In 1981, Bobby was approaching fifty and might have been thinking of slowing down. Instead, it turned out to be a pivotal year for him. On May 21, he was hired by Ricky Skaggs, who was just then about to explode on the country music scene. Bobby spent the next twenty-two years with Skaggs, appearing on all of his top-selling chart records and accompanying his much heralded return to bluegrass in the middle 1990s.
It was also in 1981 that the first release by the Bluegrass Album Band appeared on the market. As the name implies, it was a bluegrass super group that included luminaries such as Tony Rice, J. D. Crowe, Doyle Lawson, Todd Phillips, and, featured on fiddle, Bobby Hicks. The band gave stellar readings to a choice selection of songs that were originally recorded by bluegrass music’s first generation of pickers in the late 1940s and into the 1950s. Bobby appeared on five of the six albums in a series that took the bluegrass world by storm.

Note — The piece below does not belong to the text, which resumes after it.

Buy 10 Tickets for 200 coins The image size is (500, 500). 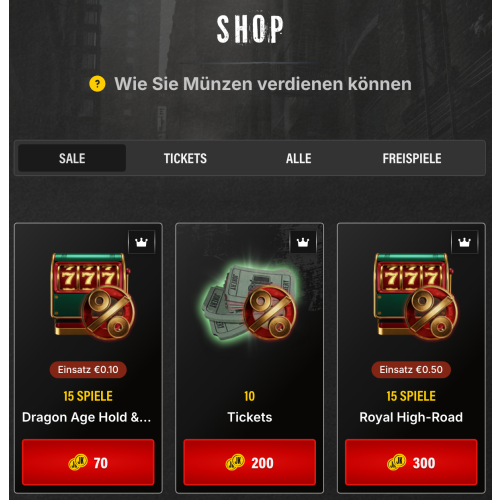[250, 462]
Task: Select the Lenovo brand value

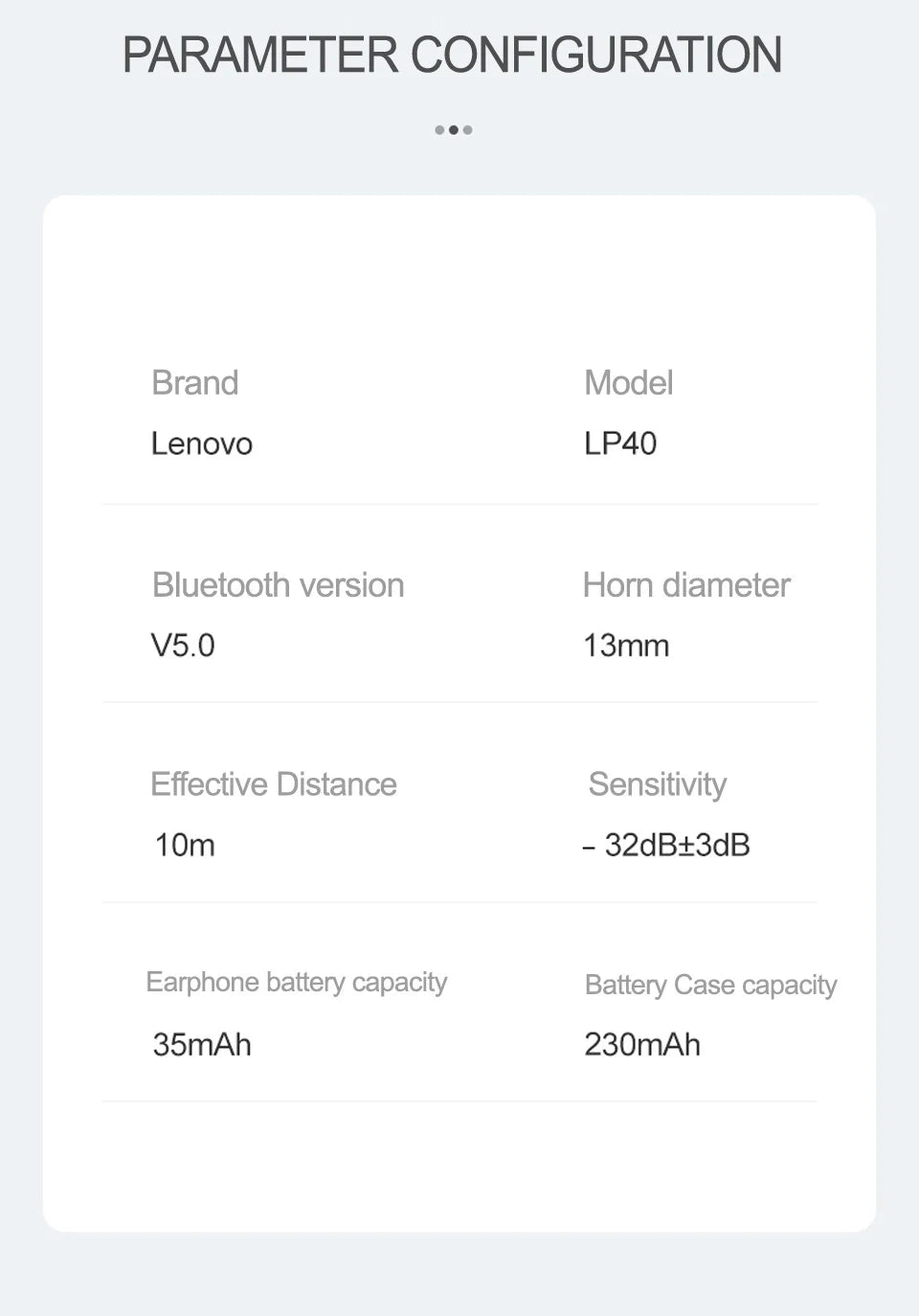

Over the years, Bobby had been under-recorded as a solo artist. This situation was remedied with the 1997 release of Fiddle Patch. He tagged it as “pretty traditional” and in keeping with his philosophy as a musician. “It’s very melody oriented; I’ve always tried to stick as close to the melody line of a song as I can.” Fiddle Patch was named Instrumental Album of the Year by members of the International Bluegrass Music Association.
Beginning in 2015, Bobby’s latest musical endeavor finds him partnered with Asheville, North Carolina, musician Mark Kuykendall. The duo shares co-billing of a group they call, appropriately enough, Asheville. Two recent album releases showcase a supreme fiddler, still at the top of his game as he enters his seventh decade of performing.
– Gary Reid is a bluegrass music historian, journalist, producer, and actor based in Roanoke, Virginia.